Ann Braden: Thank you so much for having me, Mr. Schu. I am such a fan of the Nerdy Book Club! Am I allowed to be a member if I’m not a middle school teacher anymore? Once when I was moving, it took more carloads to move out of my classroom than it did to move out of my apartment because of all of the books… I’m hoping that helps with my membership application!
You're a member! :)
Paul Oakley’s cover illustration for The Benefits of Being an Octopus captures that basic truth that what we see on the outside of a person is nothing compared to what’s really going on below the surface. I simply love it.

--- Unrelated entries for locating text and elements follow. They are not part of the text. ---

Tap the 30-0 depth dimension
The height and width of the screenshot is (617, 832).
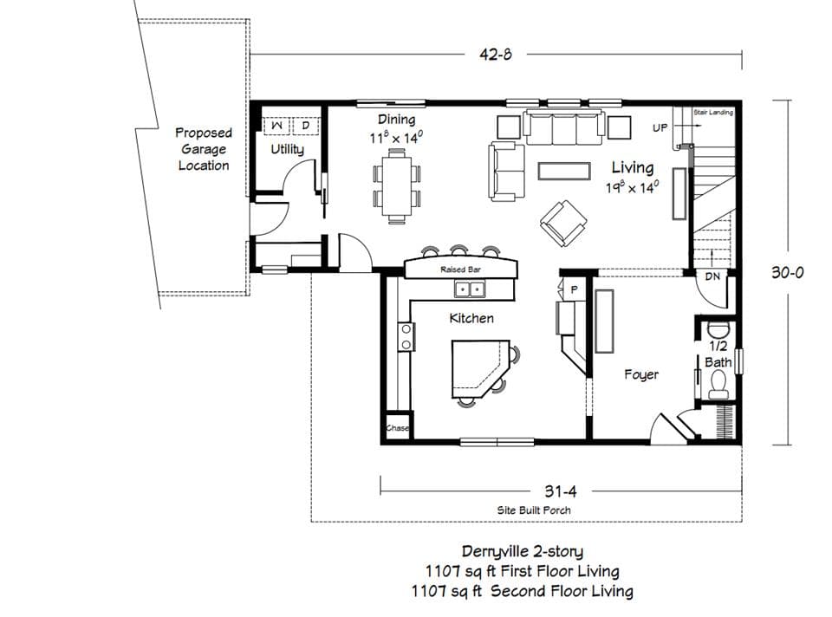[x=788, y=271]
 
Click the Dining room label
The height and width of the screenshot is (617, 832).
[x=396, y=120]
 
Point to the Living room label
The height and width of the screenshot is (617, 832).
[x=633, y=167]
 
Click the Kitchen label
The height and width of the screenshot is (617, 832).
[x=471, y=318]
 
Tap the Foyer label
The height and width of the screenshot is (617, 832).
[x=641, y=374]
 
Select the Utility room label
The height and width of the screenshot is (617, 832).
[x=287, y=149]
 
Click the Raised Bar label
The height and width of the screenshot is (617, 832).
[x=460, y=270]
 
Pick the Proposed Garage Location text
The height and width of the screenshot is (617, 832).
[x=204, y=149]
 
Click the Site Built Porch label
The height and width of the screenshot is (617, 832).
[x=534, y=510]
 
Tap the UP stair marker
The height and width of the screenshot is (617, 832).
[x=660, y=127]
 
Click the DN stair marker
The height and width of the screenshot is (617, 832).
[x=712, y=276]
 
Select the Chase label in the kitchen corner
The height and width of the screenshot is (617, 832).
[x=397, y=429]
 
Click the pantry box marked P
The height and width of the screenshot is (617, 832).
[x=574, y=289]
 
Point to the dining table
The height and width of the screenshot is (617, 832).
[x=398, y=183]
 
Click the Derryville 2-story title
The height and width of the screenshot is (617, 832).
[x=523, y=551]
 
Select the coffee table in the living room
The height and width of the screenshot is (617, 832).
[x=563, y=170]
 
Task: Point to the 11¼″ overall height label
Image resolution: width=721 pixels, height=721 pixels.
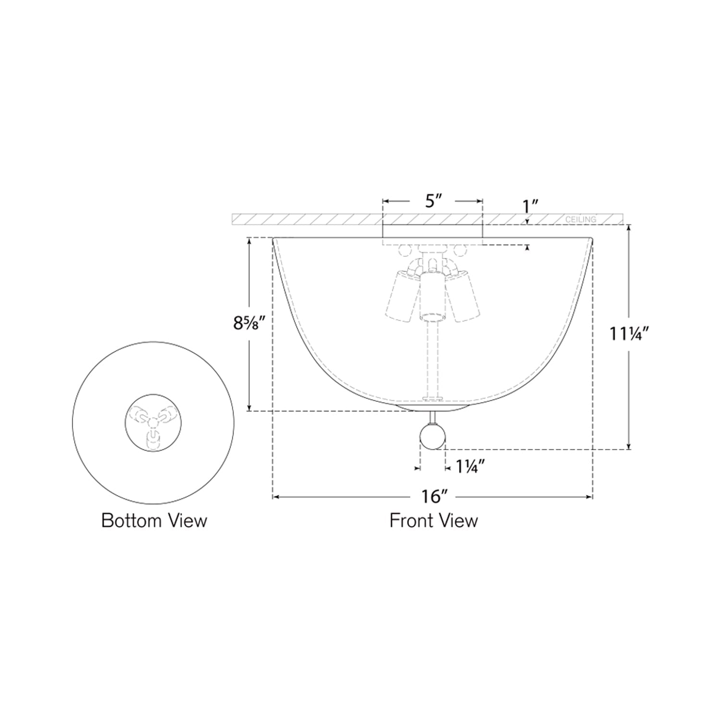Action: tap(630, 333)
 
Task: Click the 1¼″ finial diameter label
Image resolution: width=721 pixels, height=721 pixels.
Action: tap(470, 466)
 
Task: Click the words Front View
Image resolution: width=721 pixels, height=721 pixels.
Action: tap(434, 521)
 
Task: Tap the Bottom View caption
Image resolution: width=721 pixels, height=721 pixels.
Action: tap(154, 521)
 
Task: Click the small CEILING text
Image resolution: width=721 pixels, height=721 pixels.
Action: tap(581, 219)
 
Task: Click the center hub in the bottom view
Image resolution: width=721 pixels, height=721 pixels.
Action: tap(153, 422)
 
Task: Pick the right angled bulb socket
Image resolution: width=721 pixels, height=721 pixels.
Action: tap(464, 295)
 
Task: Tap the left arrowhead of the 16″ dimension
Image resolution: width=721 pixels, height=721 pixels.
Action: tap(276, 497)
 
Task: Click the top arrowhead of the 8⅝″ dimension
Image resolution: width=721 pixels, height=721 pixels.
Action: tap(249, 242)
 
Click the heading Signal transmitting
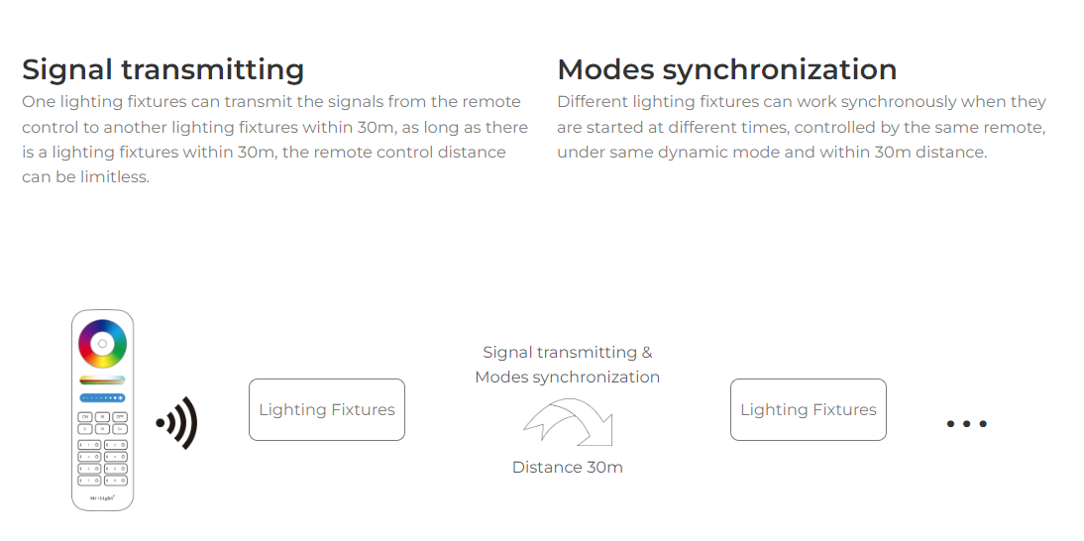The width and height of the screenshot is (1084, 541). point(163,70)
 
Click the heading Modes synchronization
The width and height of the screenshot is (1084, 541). point(727,69)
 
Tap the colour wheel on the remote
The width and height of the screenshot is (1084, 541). point(102,344)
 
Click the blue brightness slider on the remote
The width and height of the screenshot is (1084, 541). point(102,398)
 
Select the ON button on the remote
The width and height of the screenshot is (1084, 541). point(85,417)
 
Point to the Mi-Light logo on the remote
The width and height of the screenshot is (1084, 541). point(102,497)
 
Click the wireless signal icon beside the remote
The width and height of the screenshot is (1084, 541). point(177,423)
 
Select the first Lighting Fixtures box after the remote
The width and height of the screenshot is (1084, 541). point(327,410)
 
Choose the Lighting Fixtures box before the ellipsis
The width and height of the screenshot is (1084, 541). point(809,410)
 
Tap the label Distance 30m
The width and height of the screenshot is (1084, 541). point(568,467)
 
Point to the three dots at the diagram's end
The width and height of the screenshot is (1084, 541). point(966,423)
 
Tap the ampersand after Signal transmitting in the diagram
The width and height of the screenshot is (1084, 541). point(646,353)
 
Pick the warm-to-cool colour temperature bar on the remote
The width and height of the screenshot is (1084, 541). point(102,380)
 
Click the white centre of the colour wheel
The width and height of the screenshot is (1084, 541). point(102,344)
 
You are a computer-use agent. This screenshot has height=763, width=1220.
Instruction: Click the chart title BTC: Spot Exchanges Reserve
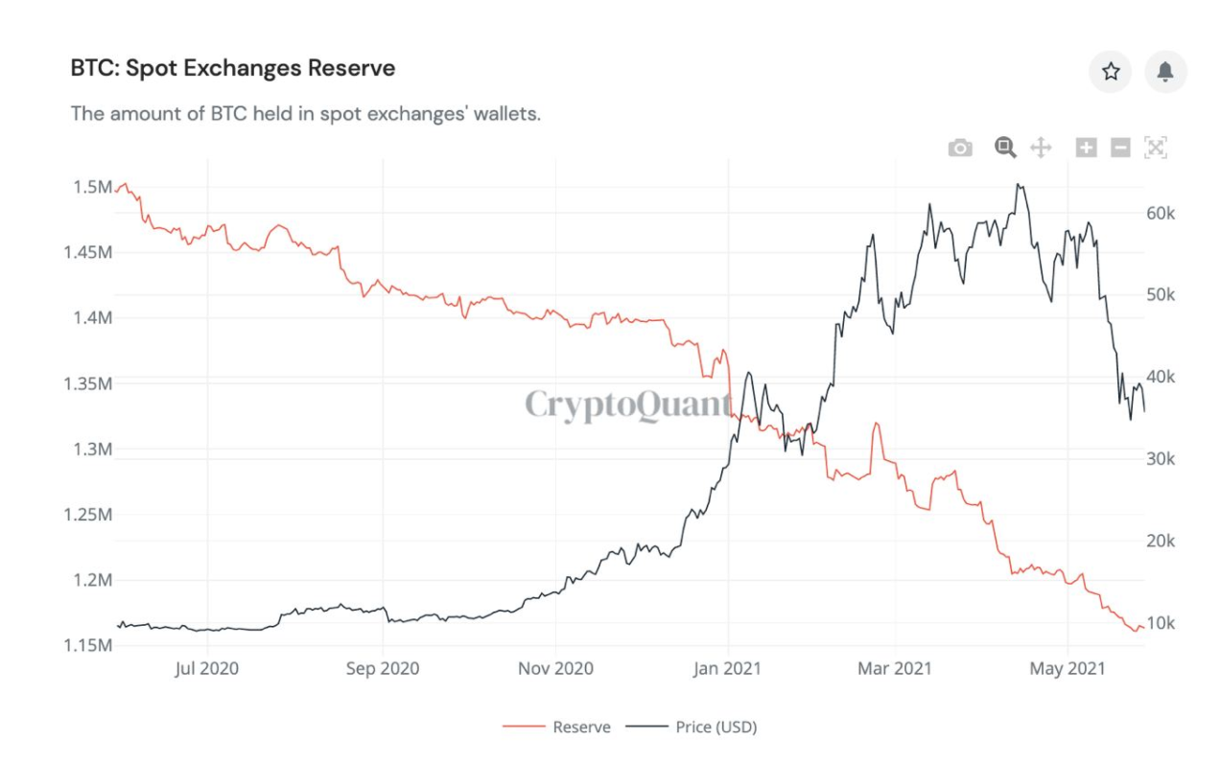(x=233, y=69)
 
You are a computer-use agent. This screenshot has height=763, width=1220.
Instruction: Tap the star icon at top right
(x=1111, y=72)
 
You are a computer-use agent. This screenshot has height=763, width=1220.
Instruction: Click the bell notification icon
(x=1165, y=72)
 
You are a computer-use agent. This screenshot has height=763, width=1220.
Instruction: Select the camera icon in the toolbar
(x=959, y=148)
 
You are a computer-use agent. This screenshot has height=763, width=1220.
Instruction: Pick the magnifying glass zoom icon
(x=1004, y=147)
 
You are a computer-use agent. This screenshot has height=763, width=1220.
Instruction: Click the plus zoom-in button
(x=1086, y=148)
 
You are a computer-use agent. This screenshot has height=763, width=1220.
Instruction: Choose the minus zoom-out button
(x=1120, y=148)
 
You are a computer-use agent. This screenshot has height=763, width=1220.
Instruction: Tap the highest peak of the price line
(x=1019, y=185)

Zoey thinks life is pretty good right now. She and her little brothers and sister get to live in her mom’s boyfriend’s nice trailer (it even has an alphabetized DVD collection.) They just have to not screw things up, and Zoey is doing her part. Even though her little siblings might be screaming monkeys, she makes sure there’s as little yelling, running, and messes as possible. The problem is that it’s starting to be up to Zoey to take care of everything because her mom isn’t exactly the take-care-of-it mom she used to be.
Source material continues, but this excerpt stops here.